Thursday, October 20, 2005

Oakland airport to privatize parking
By Paul T. Rosynsky
The Tri-Valley (CA) Herald
 
 
OAKLAND - Running an airport parking lot is not what it used to be, and the
Port of Oakland has learned that lesson the hard way. 

Over the last decade, the number of air travelers using airport parking lots
has declined, costing the port millions of dollars. 

Most of that parking business has gone elsewhere, usually to off-airport
lots that offer cheaper rates and more amenities. 

In response, port officials want to do the same with their three lots at
Oakland International Airport and will seek a private firm to help. 

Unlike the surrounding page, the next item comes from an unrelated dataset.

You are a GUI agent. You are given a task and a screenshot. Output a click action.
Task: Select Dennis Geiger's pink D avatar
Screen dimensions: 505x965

"The issue is, you have to run parking like a business and the port has not
really had to do that," said Port Aviation Director Steve Grossman. "We
don't spend much on marketing parking lots, we don't react to changes in the
marketplace." 

While the port has maintained a relatively simple advertising campaign to
attract air travelers to its lots, the competition has offered more for
less. 

They've offered car washes while you're traveling on business. Oil changes
when on a family vacation. Cheaper rates and more frequent shuttles to their
lots, which are just a few miles from the airport's main lobby. 

As a result, the number of people using the airport's lots, which offer
nothing but proximity to the airport, has decreased by almost half,
according to port documents. 

Where in 1996 more than 40 percent of the people using the airport parked in
its lots, so far this year only 23 percent did so. 

"It's pretty obvious that it has been some time that we have not been able
to fully utilize the spaces we have," said Port Commissioner Frank Kiang, a
member of the commission's aviation committee. "Parking has just become a
very specialized business." 

And a business that port staff members said is better left to the private
sector. 

Port officials said they believe they can find a firm to take over the
parking lots at the airport. That firm then would guarantee a minimum
payment to the port each year for the right to do what it wants with airport
parking lots. 

In addition, the port would work out a formula to share some of the profits
the company might make. 

In return, the company would get the right to make decisions about the
parking lot, which could include setting parking rates and changing what is
considered an economy lot and what is the hourly lot. 

Should the port follow through with its plan, it would be one of only a
handful of airports to have put their lots into private hands, Grossman
said. 

"We would be blazing new ground with this," he said.